In K.S. v. Marion County Department of Child Services and Child Advocates Inc., No. 49A02-0905-JV-384, mother K.S. claimed the trial court shouldn't have let her attorney withdraw on the date of the final hearing regarding K.S.'s rights to her daughter, A.S. The mother failed to participate in required counseling and classes and failed to appear at the termination hearings. K.S.'s attorney had sporadic contact with her and was unable to reach her by phone. K.S. had moved out of the state and her attorney was only able to reach her by e-mail. The attorney received an e-mail from K.S. asking what happened after she failed to appear at a previous hearing. In her reply, the attorney asked what K.S.'s intentions were and whether she'd be at the final hearing. The attorney also informed K.S. that she wouldn't be able to adequately represent her if K.S. didn't communicate or appear. The attorney never heard back from K.S.

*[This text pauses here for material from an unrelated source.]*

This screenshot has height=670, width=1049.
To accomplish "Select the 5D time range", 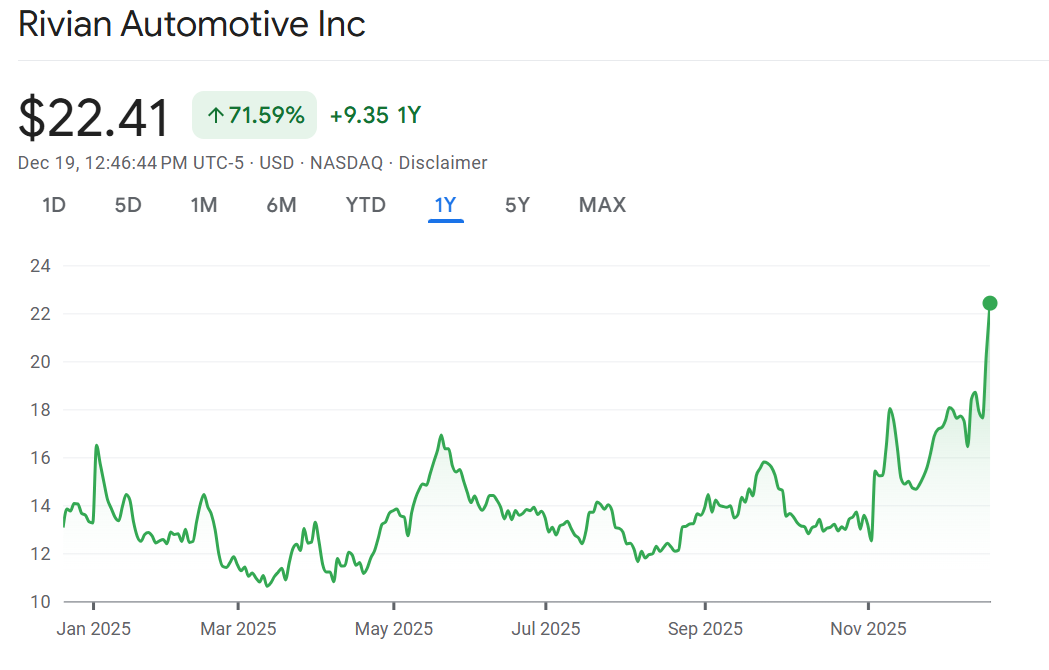I will point(127,205).
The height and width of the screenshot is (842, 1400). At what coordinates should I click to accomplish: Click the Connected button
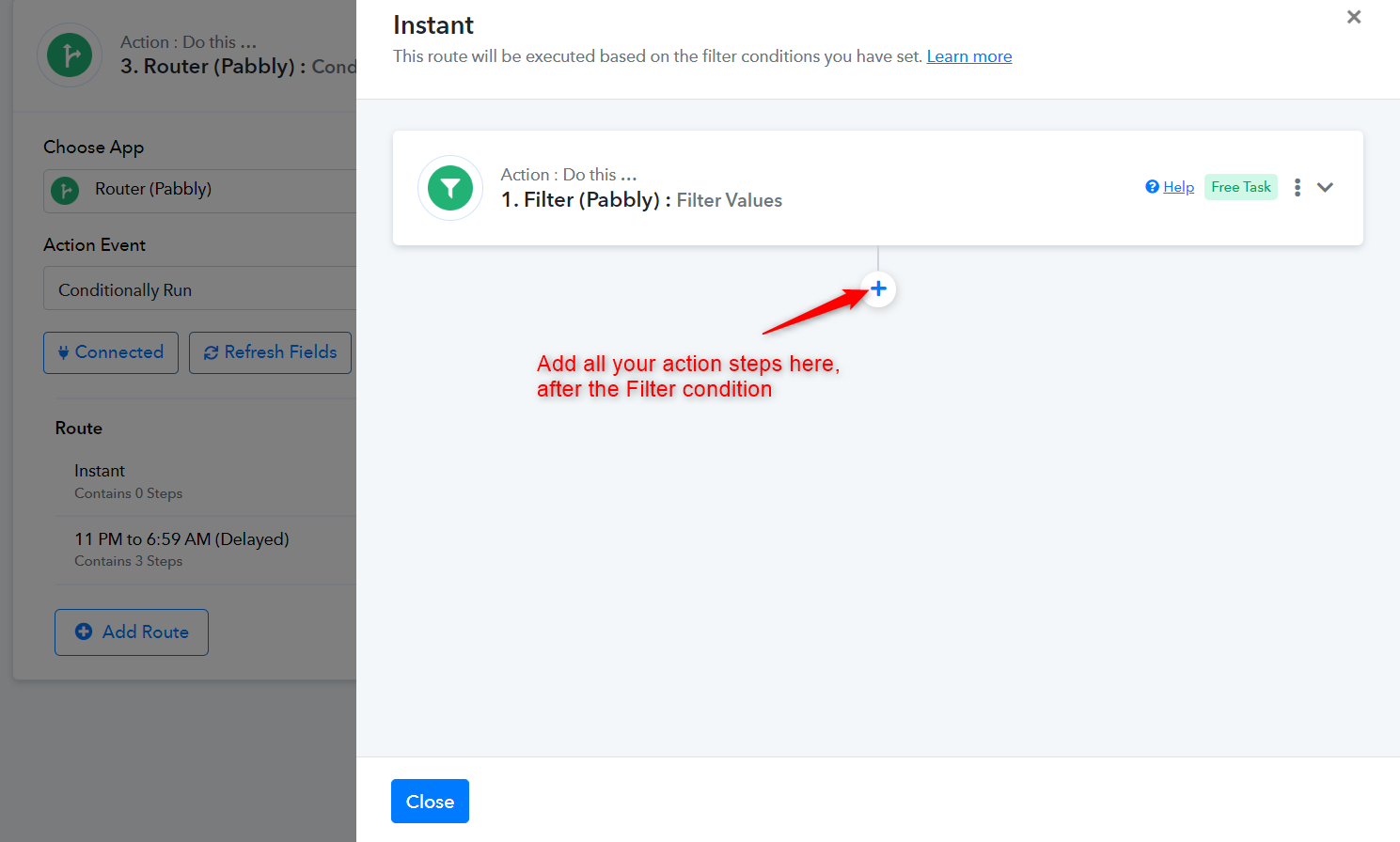[111, 352]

The trial court granted the attorney's motion to withdraw under a Marion Circuit and Superior Court Civil Division rule. Three days later, K.S.'s parental rights were terminated.

Judges Edward Najam and Michael Barnes concluded the trial court abused its discretion in letting the attorney withdraw because she failed to provide written notice to her client or the court at least 10 days before she intended to withdraw.

The judges interpreted the local rule to mean that the good cause exception only applies to the requirement that the attorney's written letter of intent be filed with the court at least 10 days prior to trial, and the other obligations of the local rule imposed on the attorney must still be considered. DCS argued the phrase "or upon good cause shown" would allow the attorney to withdraw even without providing the written notice because she had good cause.

The attorney's e-mail to K.S. didn't constitute the written notice, nor did she file anything with the trial court. K.S.'s rights were prejudiced by the noncompliance with the local rule, wrote Judge Najam, so the majority reversed the trial court, vacated the termination order, and remanded for further proceedings.

"If Mother's attorney complies with the local rule and Mother again fails to appear in person or fails to take the steps necessary to obtain new counsel within a reasonable time, the trial court may reinstate the termination order vacated by this decision," he wrote.

Judge James Kirsch dissented, arguing K.S. put her attorney and the trial court in an untenable position. The attorney couldn't give 10 days notice of her intent to withdraw because she didn't have that intent until K.S. failed to appear at the hearing. Under these circumstances, good cause was shown for not filing the letter.

"Had the trial court denied the request to withdraw and continued with the hearing, the attorney would have sat there as a potted plant, and the result would have been exactly the same as it is now - Mother's parental rights would have been terminated," he wrote.